Massachusetts
Ex-FBI agent John ‘Zip’ Connolly’s parole in Massachusetts in jeopardy
Shady ex-FBI agent John “Zip” Connolly’s “conditional medical release” is up before a Florida parole board next week.
This means the former handler of murdered mobster James “Whitey” Bulger could be forced back behind bars.
The 83-year-old Connolly was allowed to return to Massachusetts on a medical release on Feb. 17, 2021, because he had about a year to live after being called “terminally ill.” That estimated timeline of his demise has not proven correct.
The Florida Commission on Offender Review voted 2-1 to grant Connolly’s medical release, allowing him to “finish out his life in sunshine,” as one supporter testified that day.
Now, that same commission has Connolly on the agenda for Tuesday. Zip is 11th on the list of convicts set for “Parole and Conditional Medical Releases/Revocations” in a hearing slated to begin at 9 a.m.
Connolly was convicted of second-degree murder in 2008 for wearing his FBI-issued sidearm when he met with Whitey Bulger in Boston to warn him of what businessman John Callahan knew. Bulger was murdered in a West Virginia prison in 2018.
Callahan, the former president of World Jai Alai, was shot dead by John Martorano, one of Whitey’s hitmen. Martorano testified he was working for the mobster when he killed Callahan, his friend. Whitey wanted Callahan dead because the Boston businessman could implicate them in a 1981 slaying of another World Jai Alai executive.
Callahan’s widow, Mary Callahan, has been left to cope and carry on as best she can.
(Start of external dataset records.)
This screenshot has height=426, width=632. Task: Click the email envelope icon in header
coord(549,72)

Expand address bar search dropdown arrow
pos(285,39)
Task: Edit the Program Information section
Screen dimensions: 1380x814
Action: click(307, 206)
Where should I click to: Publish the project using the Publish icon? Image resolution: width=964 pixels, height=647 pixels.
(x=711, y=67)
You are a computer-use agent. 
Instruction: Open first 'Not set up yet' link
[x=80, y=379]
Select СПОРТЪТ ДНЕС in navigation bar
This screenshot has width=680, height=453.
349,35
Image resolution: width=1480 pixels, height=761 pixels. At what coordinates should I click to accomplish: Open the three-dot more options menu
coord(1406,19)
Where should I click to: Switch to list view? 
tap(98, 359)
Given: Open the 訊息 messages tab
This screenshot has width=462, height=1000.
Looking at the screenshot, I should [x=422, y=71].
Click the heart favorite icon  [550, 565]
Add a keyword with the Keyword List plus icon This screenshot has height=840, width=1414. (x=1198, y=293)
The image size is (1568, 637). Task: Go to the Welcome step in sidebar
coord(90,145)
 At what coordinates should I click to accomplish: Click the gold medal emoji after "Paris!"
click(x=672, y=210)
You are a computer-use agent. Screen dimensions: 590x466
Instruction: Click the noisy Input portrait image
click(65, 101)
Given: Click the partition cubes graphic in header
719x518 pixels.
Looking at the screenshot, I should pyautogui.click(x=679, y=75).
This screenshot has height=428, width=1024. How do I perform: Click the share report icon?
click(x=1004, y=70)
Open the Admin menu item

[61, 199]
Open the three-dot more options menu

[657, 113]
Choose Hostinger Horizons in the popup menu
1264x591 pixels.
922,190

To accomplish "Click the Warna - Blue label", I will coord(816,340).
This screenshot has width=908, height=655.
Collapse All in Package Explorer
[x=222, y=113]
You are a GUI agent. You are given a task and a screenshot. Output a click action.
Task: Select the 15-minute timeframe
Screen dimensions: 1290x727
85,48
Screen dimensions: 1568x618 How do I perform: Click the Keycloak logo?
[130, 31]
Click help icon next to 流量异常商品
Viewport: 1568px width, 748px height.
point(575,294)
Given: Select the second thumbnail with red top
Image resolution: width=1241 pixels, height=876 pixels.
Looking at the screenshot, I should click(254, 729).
She told the Herald Friday she is grateful the Florida parole board had the decency to alert her to Tuesday’s hearing.
“As a victim, it is good to know they follow up,” said Mary Callahan, also in her early 80s. “He’s supposed to stay at home unless he’s going to the doctor or church. I want to know if they are watching.”
Connolly is also collecting a pension, as the Herald previously reported.
He kept his pension, despite being convicted of second-degree murder in 2008, because Congress passed the Hiss Act in 1954 that allows lawmakers, and therefore federal employees, to keep their retirement benefits unless convicted of espionage or treason.
The interstate compact signed by Connolly allowing him to relocate home with his wife in Massachusetts states “termination of supervision” is set for December of 2047. That now seems in jeopardy.